═══ Source passage

Project COSMOS Overview

The COSMOS project (https://cosmos-lab.org/) is aimed at design, development, and deployment of a city-scale advanced wireless testbed in order to support real-world experimentation on next-generation wireless technologies and applications. The COSMOS architecture has a particular focus on ultra-high bandwidth and low latency wireless communication tightly coupled with edge cloud computing. The COSMOS testbed will be deployed in upper Manhattan and will consist of 40-50 advanced software-defined radio nodes along with fiber-optic front-haul and back-haul networks and edge and core cloud computing infrastructure. Researchers will be able to run experiments remotely on the COSMOS testbed by logging into a web-based portal which will provide various facilities for experiment execution, measurements, and data collection.

══════
═══ Provided records

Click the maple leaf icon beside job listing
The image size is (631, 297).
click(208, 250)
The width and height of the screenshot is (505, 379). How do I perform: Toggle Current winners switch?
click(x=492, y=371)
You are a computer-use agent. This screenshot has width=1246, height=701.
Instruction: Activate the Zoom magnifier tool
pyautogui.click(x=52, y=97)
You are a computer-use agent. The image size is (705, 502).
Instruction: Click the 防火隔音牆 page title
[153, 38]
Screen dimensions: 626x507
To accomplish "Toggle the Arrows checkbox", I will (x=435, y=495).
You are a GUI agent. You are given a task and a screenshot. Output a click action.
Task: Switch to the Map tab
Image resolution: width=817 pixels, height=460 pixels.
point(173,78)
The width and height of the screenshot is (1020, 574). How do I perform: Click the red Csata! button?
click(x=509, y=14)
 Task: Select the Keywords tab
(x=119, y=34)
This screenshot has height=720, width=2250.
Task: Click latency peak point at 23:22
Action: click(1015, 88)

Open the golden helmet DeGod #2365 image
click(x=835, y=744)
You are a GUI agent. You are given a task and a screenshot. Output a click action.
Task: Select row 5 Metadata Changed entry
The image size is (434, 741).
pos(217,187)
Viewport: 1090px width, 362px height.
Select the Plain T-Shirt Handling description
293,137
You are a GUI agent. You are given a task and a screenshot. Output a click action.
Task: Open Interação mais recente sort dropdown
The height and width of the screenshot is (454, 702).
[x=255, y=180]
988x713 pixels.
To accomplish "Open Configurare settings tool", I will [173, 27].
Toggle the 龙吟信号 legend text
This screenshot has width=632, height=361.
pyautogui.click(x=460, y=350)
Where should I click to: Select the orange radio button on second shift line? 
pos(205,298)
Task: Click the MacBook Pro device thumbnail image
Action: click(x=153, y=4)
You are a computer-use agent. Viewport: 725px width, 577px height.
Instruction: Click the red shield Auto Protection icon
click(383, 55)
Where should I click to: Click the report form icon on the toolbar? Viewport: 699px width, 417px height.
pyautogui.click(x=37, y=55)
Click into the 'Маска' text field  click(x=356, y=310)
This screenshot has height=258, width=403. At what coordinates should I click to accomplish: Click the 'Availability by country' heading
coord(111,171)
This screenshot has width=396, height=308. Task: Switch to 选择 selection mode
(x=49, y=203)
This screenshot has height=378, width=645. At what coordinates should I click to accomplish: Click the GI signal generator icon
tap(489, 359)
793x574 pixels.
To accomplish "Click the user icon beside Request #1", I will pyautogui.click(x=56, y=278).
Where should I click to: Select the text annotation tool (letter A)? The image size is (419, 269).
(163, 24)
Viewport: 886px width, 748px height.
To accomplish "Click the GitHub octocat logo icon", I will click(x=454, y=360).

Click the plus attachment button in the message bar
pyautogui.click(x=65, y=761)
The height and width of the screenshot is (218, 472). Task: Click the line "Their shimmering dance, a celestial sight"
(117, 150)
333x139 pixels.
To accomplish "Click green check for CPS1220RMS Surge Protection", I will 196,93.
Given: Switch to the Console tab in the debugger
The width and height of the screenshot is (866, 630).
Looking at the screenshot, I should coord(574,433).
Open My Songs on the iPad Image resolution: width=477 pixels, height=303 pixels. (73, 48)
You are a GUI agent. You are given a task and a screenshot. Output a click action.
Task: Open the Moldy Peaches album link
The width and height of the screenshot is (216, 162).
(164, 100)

══════

» **Requirement 1**
Can you shorten the paragraph of the COSMOS overview that begins "The COSMOS project" into a bulleted list that keeps its main facts?
» **Requirement 2**
Would you carry the COSMOS overview forward, starting right after its last sentence?
The rows play no part in this work.

» **Answer area 1**
- COSMOS aims to design, develop, and deploy a city-scale advanced wireless testbed for real-world experimentation on next-generation wireless technologies and applications.
- Its architecture focuses on ultra-high bandwidth and low-latency wireless communication tightly coupled with edge cloud computing.
- The testbed will be deployed in upper Manhattan.
- It will consist of 40-50 advanced software-defined radio nodes, fiber-optic front-haul and back-haul networks, and edge and core cloud computing infrastructure.
- Researchers will run experiments remotely through a web-based portal offering facilities for experiment execution, measurements, and data collection.

» **Answer area 2**
Zoran Kostic

Professor, Columbia University on June 3, 2019 at 2:00 PM in EB2 1226

Zoran Kostic is an Associate Prof. of Professional Practice in the Electrical Engineering Dept. at Columbia University. He completed his Ph.D. in Electrical Engineering at the University of Rochester and his Dipl. Ing. degree at the University of Novi Sad. He spent most of his career in industry where he worked in research, product development and in leadership positions. Zoran's expertise spans mobile data systems, wireless communications, signal processing, multimedia, system-on-chip development and applications of parallel computing. His present research addresses Internet of Things systems and physical data analytics, smart cities, and applications of deep learning in autonomous vehicle navigation, medicine and health. His work comprises a mix of research, system architecture and software/hardware development, which resulted in a notable publication record, three dozen patents, and critical contributions to successful products. He has experience in Intellectual Property consulting. Dr. Kostic is an active member of the IEEE, and he has served as an associate editor of the IEEE Transactions on Communications and IEEE Communications Letters.